Critical Discovery: Initial analysis revealed the physical model (using meters, seconds) was numerically ill-conditioned, producing physically unrealizable controller gains of $10^{15}$. This problem was solved via **system normalization (non-dimensionalization)** before design.
2. Goal
Designed a complete orbital rendezvous autopilot capable of guiding a chaser satellite to a target using only angle-of-sight data ($y=\theta$). The core challenge was the non-observability of the system in Cartesian coordinates, which I solved using a coordinate transformation to modified polar coordinates for the Luenberger Observer.
3. Project Milestones
Feasibility Analysis
Proved the system is both Controllable and Observable from $y=\theta$. The problem is solvable.
Robust Gain Design
Calculated stable $K_{norm}$ and $L_{norm}$ gains after normalization (Observer 10x faster than Controller).
Observer Validation
Simulation proved estimation error $\tilde{x}(t) \to 0$. The observer successfully tracks the real state.
Full System Validation
Simulation proved the satellite's real state $x(t) \to 0$. The rendezvous maneuver was successful.
4. Simulation Results Gallery
5. Conclusion
The project was a complete success. We demonstrated that an autopilot for orbital rendezvous can be designed using only a single angular measurement. The analysis revealed that **system normalization** was a critical, non-negotiable step to overcome numerical instability and achieve a robust, physically realistic design. Final validation confirmed the (Observer + Controller) architecture successfully stabilizes the satellite and achieves rendezvous.

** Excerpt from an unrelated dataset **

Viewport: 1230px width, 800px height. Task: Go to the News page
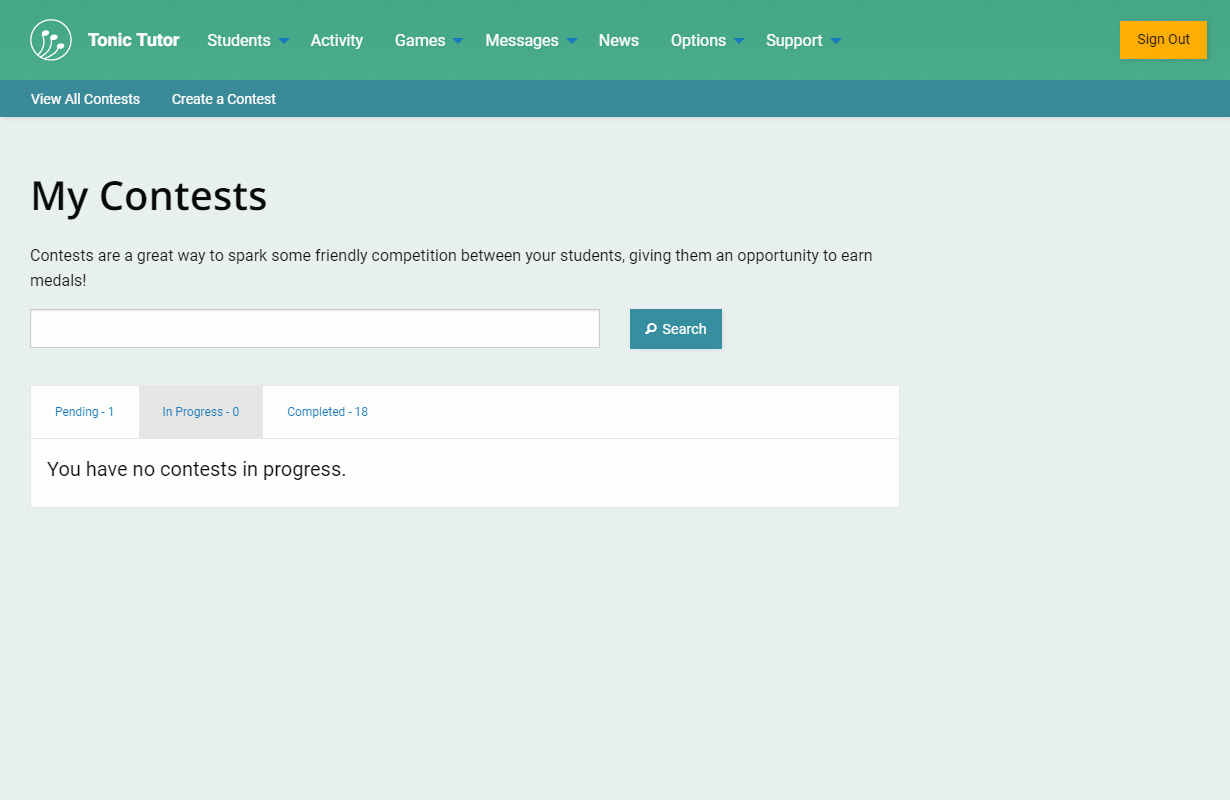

6. Future Work (Logical Next Steps)
This report serves as a proof-of-concept for the 2D linear model (4 states). The logical future work is to extend this solution to the full, non-linear, 6-Degree-of-Freedom (6-DOF) problem.
- 13-State Modeling: Utilize the full state vector (3D position, 3D velocity, 4 attitude quaternions, 3 angular velocities).
- Non-Linear Estimator: Replace the linear Luenberger Observer with an Extended Kalman Filter (EKF) or Unscented Kalman Filter (UKF) to fuse data from multiple sensors (e.g., Camera + LiDAR).
- 6-DOF Control: Design a control law that manages both the 3 translation forces ($\vec{F}$) and the 3 attitude torques ($\vec{\tau}$) of the spacecraft.